KEVIN HARRIS: I was surprised to read that. I thought that he was one of the horsemen, and he was for a long time.
DR. CRAIG: Yeah. Now he's a businessman and doesn't even try to keep up. That is just an enormous loss for the movement. I think it's lost its chief figure.
KEVIN HARRIS: Chief mathematician for sure.
DR. CRAIG: Yes. Now the mantle seems to have fallen to Steve Meyer at the Discovery Institute, but what a terrible loss. I mean, I think the loss of Bill Dembski is far more significant than the loss of Phil Johnson. Phil Johnson was, as I say, a political leader and figurehead, but Dembski was, I think, the leading intellectual of the ID movement while he was writing.
KEVIN HARRIS: We will conclude with this paragraph that I think sums up a lot that Dembski writes. He says that Phil Johnson was also a prophet and sometimes prophets can rub us the wrong way if they call us out, especially accurately, especially if they're telling the truth. He says here,
Like Francis Schaeffer a generation before him, Phillip Johnson has put his finger on the key place where our generation has forgotten God. For this generation it is the place of our origin. To a generation that regards God as increasingly distant, with nature as all there is and humans as mere appendages of nature, Johnson the prophet points us to the true God, the one in whose image we are made and to whom we must ultimately render an account.

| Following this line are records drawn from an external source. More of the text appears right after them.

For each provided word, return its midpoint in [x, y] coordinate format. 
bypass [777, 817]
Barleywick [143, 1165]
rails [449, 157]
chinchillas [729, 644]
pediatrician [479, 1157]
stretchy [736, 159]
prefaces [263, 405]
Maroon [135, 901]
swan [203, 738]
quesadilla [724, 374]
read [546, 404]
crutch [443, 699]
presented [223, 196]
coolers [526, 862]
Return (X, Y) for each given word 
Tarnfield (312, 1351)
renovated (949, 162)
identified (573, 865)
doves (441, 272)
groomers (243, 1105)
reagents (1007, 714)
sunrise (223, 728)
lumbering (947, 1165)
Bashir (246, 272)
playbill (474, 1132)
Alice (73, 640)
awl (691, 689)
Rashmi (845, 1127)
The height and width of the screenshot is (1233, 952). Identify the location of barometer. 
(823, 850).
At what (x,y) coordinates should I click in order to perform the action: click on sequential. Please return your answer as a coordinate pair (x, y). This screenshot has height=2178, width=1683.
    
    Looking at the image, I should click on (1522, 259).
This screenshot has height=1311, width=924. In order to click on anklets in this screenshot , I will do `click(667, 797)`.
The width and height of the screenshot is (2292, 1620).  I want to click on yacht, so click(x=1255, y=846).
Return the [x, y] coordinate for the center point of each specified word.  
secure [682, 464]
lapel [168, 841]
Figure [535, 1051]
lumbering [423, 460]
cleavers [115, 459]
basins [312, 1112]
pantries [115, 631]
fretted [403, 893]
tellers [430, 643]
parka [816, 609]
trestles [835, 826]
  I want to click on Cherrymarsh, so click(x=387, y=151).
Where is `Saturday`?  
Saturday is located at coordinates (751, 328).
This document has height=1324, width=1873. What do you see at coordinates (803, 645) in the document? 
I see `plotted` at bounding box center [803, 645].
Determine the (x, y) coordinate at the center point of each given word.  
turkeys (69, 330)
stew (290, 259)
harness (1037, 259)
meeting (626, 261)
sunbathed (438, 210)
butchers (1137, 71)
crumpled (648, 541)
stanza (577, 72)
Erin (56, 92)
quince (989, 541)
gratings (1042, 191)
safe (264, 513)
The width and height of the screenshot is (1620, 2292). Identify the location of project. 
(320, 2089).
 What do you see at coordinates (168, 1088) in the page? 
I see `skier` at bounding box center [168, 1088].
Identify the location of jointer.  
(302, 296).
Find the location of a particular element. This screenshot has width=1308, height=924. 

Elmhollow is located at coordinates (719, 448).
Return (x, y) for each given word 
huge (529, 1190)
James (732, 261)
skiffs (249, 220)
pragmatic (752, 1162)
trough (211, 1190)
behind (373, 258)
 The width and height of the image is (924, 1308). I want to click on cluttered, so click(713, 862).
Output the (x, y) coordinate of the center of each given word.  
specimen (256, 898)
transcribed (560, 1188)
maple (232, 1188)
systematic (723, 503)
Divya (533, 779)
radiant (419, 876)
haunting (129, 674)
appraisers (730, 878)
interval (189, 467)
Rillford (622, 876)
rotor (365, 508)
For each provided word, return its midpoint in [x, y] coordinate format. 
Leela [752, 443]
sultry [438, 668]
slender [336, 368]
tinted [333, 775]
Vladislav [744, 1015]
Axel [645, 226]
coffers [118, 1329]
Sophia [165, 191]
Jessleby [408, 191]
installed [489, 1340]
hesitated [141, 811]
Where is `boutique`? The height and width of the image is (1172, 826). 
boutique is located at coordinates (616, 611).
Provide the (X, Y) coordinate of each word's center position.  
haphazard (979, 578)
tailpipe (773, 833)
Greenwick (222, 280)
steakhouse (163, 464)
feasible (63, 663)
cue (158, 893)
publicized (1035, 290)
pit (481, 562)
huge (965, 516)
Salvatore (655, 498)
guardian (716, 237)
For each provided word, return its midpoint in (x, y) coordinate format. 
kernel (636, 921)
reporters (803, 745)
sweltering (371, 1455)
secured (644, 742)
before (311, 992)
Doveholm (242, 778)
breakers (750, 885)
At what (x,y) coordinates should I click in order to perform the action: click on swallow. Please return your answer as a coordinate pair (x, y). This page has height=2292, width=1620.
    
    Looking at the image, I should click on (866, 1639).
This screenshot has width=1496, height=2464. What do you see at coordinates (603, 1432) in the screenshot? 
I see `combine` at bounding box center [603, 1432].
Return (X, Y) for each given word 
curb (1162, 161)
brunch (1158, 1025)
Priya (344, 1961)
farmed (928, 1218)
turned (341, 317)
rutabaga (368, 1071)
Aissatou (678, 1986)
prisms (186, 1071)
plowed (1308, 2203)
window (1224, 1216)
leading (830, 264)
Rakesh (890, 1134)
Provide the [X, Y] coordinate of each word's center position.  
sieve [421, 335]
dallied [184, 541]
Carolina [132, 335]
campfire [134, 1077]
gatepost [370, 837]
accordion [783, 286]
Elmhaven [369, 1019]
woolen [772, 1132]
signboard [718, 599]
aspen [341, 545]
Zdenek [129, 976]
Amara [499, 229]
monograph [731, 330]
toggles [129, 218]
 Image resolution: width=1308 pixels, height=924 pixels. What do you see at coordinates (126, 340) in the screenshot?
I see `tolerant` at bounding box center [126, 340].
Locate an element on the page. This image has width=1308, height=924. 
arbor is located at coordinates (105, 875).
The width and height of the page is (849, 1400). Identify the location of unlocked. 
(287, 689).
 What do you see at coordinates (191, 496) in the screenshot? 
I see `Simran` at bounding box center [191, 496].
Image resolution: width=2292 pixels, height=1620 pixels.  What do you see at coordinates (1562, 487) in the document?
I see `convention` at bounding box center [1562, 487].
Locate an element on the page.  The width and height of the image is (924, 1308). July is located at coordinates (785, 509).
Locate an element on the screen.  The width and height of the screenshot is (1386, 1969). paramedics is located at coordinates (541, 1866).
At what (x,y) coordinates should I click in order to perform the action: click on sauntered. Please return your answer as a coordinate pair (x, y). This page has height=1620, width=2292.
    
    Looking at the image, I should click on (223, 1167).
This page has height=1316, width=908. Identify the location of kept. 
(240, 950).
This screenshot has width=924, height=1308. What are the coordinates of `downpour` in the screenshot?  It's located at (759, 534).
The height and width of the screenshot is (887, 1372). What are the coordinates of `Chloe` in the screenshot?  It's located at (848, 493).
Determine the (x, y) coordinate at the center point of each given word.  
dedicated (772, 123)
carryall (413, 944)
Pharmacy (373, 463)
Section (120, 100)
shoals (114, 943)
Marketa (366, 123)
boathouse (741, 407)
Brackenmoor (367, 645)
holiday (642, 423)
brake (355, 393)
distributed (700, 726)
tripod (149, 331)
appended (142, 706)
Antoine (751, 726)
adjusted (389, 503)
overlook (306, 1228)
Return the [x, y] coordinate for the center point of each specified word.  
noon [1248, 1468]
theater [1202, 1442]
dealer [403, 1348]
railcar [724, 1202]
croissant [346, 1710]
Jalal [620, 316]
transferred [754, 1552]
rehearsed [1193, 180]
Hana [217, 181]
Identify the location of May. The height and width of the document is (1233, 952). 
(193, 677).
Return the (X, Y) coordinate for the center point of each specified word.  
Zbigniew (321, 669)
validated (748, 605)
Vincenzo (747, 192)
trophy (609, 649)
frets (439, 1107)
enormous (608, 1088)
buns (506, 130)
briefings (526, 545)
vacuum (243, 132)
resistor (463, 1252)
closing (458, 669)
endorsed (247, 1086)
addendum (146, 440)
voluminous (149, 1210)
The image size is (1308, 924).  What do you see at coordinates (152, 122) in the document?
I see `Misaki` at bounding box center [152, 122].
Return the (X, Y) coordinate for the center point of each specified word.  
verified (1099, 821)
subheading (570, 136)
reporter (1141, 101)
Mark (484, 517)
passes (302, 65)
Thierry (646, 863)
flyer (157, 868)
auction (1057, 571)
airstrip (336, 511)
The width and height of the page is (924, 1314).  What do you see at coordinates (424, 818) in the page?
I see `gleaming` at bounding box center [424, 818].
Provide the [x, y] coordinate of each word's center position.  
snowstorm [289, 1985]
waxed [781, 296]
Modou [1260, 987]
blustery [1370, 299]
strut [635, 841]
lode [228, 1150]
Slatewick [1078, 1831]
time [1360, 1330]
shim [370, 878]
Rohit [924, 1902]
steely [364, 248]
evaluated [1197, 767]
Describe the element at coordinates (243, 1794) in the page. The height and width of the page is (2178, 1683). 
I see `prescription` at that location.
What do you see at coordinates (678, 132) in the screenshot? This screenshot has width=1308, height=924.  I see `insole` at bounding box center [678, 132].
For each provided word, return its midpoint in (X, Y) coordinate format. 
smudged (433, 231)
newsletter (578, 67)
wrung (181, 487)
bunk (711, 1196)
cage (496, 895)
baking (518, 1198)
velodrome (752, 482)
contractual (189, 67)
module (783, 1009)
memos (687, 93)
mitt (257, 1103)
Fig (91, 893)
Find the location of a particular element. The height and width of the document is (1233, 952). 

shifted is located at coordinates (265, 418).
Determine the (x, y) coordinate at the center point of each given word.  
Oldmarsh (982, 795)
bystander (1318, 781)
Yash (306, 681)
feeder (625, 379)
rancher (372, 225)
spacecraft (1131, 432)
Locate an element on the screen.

I would say that that was Phil Johnson's spirit as well.
DR. CRAIG: I think that what Dembski is getting at there is Phillip Johnson’s claim that if you assume naturalism to be true then evolutionary biology is the best explanation of the origin of biological complexity. He said, I’m quite willing to admit that the best naturalistic theory of biological complexity is the one given by evolutionary biology. But he said, Why be a naturalist? Unless you have some argument or proof of naturalism, how could you exclude that there might be a supernatural designer and creator of the universe? In which case it is no longer obvious that the blind evolutionary story is the truth.